CCS Scholar Verlan Lewis Publishes New Book

verlan lewis headshot

Verlan Lewis, the Stirling Professor of Constitutional Studies at UVU, has recently co-authored a new book. The Myth of Left and Right: How the Political Spectrum Misleads and Harms America is available Dec. 23, 2022, from Oxford University Press, and argues that the common left-right political spectrum represents a major source of the confusion and hostility that characterize our contemporary political discourse.

As the authors explain, there is no enduring philosophy, disposition, or essence uniting the many positions linked with liberal and conservative issue positions today. Far from being an eternal dividing line of American politics, the concept of a left-right political spectrum entered the United State in the 1920s.

Since that time, “left” and “right” have evolved in so many unpredictable and contradictory ways that there is nothing beyond tribal loyalty that holds together the many divergent positions under the banners of "liberal" and "conservative."

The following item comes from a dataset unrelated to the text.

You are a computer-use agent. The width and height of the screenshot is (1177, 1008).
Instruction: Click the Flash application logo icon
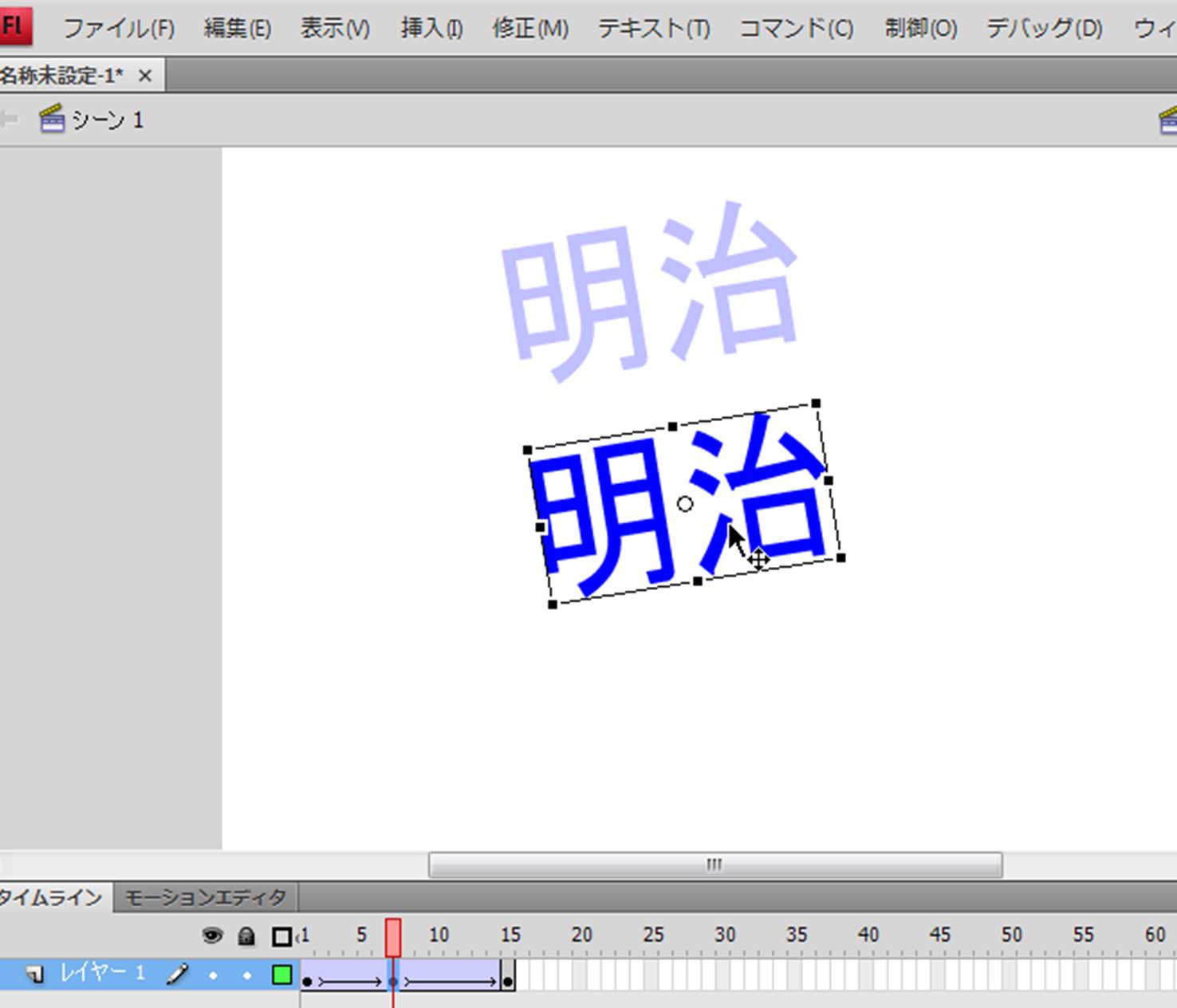pyautogui.click(x=14, y=26)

Cutting against the grain of most scholarship on polarization in America, this book powerfully shows why the notion of a political spectrum ranging only from left to right is the central political myth of our time and a major cause of the confusion and vitriol that permeate public discourse.

Authors Meet Critics

In September 2022 in Montreal, at an author-meets-critics event at the annual meeting of  the American Political Science Association in Montreal, Verlan and Hyrum Lewis discussed their new book, The Myth of Left and Right: How the Political Spectrum Misleads and Harms America, with leading political-science scholars.

In the exchange, Hyrum and Verlan explained how the myth of left and right is undermining Americans’ commitment to constitutional government, including the rule of law, federalism, separation of powers, individual rights, and pluralism.

To strengthen adherence to the United States Constitution among American citizens and politicians, Lewis and Lewis argue that we need to stop thinking and talking about politics in terms of “left” and “right.”

Frances Lee, a professor of politics and public affairs at Princeton University and one of the APSA panel discussants, said: "This timely book challenges entrenched ways of thinking about American politics. Even if readers do not agree with the authors on every point, they cannot ignore the powerful critiques lodged here. The authors rightfully demand that we transcend simplistic understandings of political alignments that conflate party and ideology and that fail to come to terms with how the definitions of 'right' and 'left' continually evolve over time."

Philip Tetlock, the Annenberg University Professor at the University of Pennsylvania, has written that the book is “an insightful dissection of the misleading notion that it is possible—without severe distortion—to reduce voters and politicians to points along a one-dimensional left-right scale."

About the Authors

Hyrum Lewis is an associate professor of history at Brigham Young University–Idaho. He received his Ph.D. from the University of Southern California and was previously a visiting scholar at Stanford University.

Verlan Lewis is a visiting scholar in the Center for American Political Studies at Harvard University and the Stirling Professor of Constitutional Studies at Utah Valley University. He received graduate degrees from Cambridge University and the University of Virginia and completed postdoctoral work at Stanford University in Political Science. He is also the author of Ideas of Power: The Politics of American Party Ideology Development (Cambridge University Press, 2019).